Судейство и бахвальство


В такой полемике удивляет крайняя дихотомичность "или - или". С тем, что всегда надо готовиться лучше и всегда надо citius, altius, fortius, кто бы спорил - ибо несть предела совершенству и негоже почивать на лаврах. Против того, что т. Тягачев руководит Национальным олимпийским комитетом неисправно, а когда рот открывает, то высказывается еще неисправнее, тоже никто не возражает. Неясно лишь, почему критика наших спортсменов вкупе с их начальниками и критика пристрастного судейства предполагаются вещами взаимоисключающими. Как одно противоречит другому?
Бесспорно, если бы российские спортсмены выступали абсолютно блестяще, не делая ни единой ошибки и оставляя всех остальных соперников в далеком отрыве (хотя случаев столь неодолимого доминирования в истории олимпиад пока не было и вряд ли будет), возражать против нечестного судейства было бы проще, потому что нынешний аргумент "скачи лучше - и тебя не засудят" был бы уже попранием всякой очевидности. Но тогда получается, что на справедливое судейство вправе претендовать лишь герой и полубог, спортсмен же реальный и в придачу к тому принадлежащий не к самой сильной из олимпийских сборных, этого права лишен. Кто не абсолютный чемпион - того и засуживать можно.

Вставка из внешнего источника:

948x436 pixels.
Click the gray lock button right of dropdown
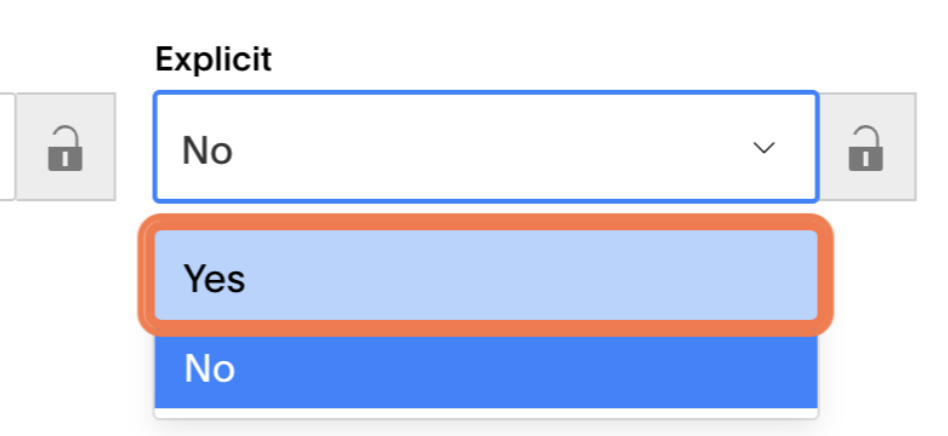pyautogui.click(x=867, y=147)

Такая манера суждения сильно напоминает методику, по которой в позднесоветские времена на мехмате МГУ проводились приемные экзамены для абитуриентов неарийского происхождения. Если еврей отвечал на круглую пятерку, а его откровенно заваливали, выставляя "неуд", тоже ведь можно было возразить: "А вольно ж ему было отвечать не на семерку? Готовиться надо было лучше! Был бы он Гауссом, Риманом и Паскалем в одном лице - его бы и не завалили". Ответ, конечно, лукавый, потому что твердые люди из приемной комиссии и какого-нибудь Паскалевича завалили бы как нечего делать: "Почему отвечает не на восьмерку?" - но дело не в убедительности ответа, а в более важном. В готовности или неготовности принимать откровенно пристрастный суд как данность.
Когда эту данность признает сам объект неправого суда (или же отождествляющий себя с объектом), перед нами рабское правосознание, что вряд ли достойно похвалы. Более, впрочем, вероятно, что творцы дихотомической критики "неча на судей пенять" вовсе не отождествляют себя с объектом произвола, но скорее выражают свою исходную неприязнь к этому объекту. В случае с мехматовскими экзаменами люди, принимавшие такую практику, были более или менее склонны рассуждать в категориях вреда, причиняемого евреями, и претензии к неправому суду рассматривали как случай еврейского нахальства. Сходным образом критики российской сборной, изначально недовольные как бессмысленным бахвальством т. Тягачева, так и общепатриотическим подъемом и надеждами, всегда проявляющимися при состязаниях такого масштаба и никак, по мнению критиков, не соответствующими дурному положению дел в стране, видят в неуспехах российской сборной заслуженную кару. Соответственно и любые попытки указать, что где-то, конечно, заслуженная кара, а где-то - и совсем не заслуженная явная несправедливость, воспринимаются ими как русское нахальство.
Такую позицию еще можно было бы понять, если бы она была частью последовательного спортивного пацифизма. Ведь честный пацифист отвергает не какую-то одну из воюющих сторон, но войну как таковую, в частности - патриотический угар, которому подвержены все воюющие. Аналогичным образом спортивный пацифист мог бы вообще отрицать и суррогаты войны - состязания типа олимпиад или международных футбольных чемпионатов, указывая, что спортивные достижения не столь важное дело, чтобы ради них мириться с бахвальством, ура-патриотизмом, националистическими страстями etc., являющимися неизбежными спутниками таких ристаний. Такая позиция имеет право на существование, но только в том случае, когда равно осуждается как русское бахвальство, так и американское, китайское etc. Между тем патриотический угар тех же американцев не вызывает никаких отрицательных эмоций. Вероятно, дело не в неприязни к бахвальству как таковому, а в неприязни к отдельно взятой "этой стране". Так бы и сказали.